• **ARBEITSANWEISUNG**
Schreibe die Datensätze ab der Zeile mit „Play the release date trailer video“ bis einschließlich zum Ende der Datensätze vollständig erneut auf und verschiebe dabei jede Zahl in den Koordinaten der Antworten um 55 nach oben. Lass die Bilder in deiner Antwort weg.
═══
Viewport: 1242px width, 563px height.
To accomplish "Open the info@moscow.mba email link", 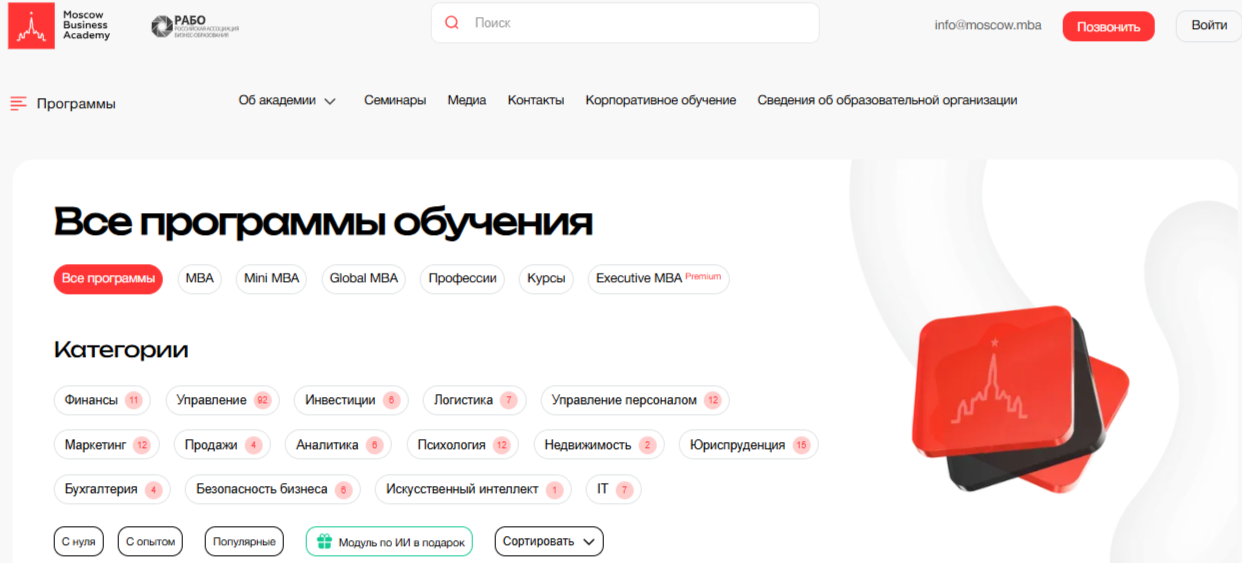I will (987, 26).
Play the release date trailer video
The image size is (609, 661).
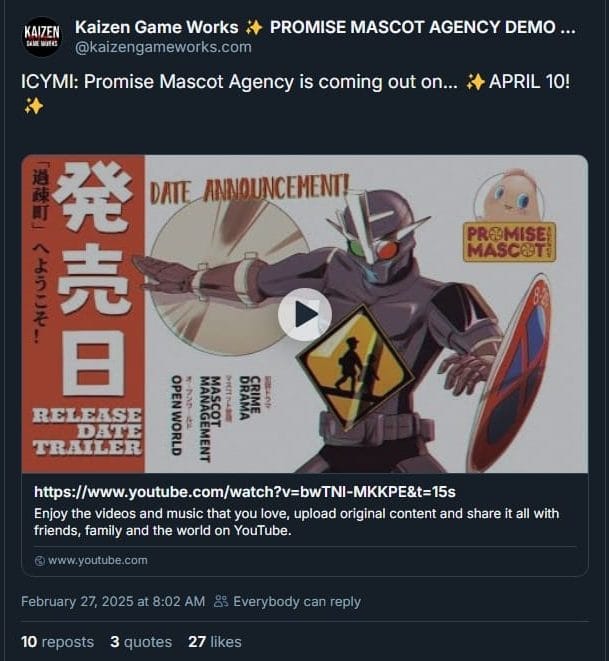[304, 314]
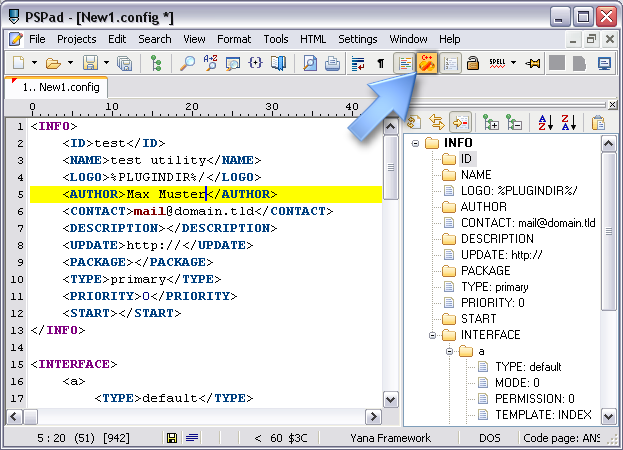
═══
• **LÖSUNG**
Play the release date trailer video
The image size is (609, 661).
[359, 369]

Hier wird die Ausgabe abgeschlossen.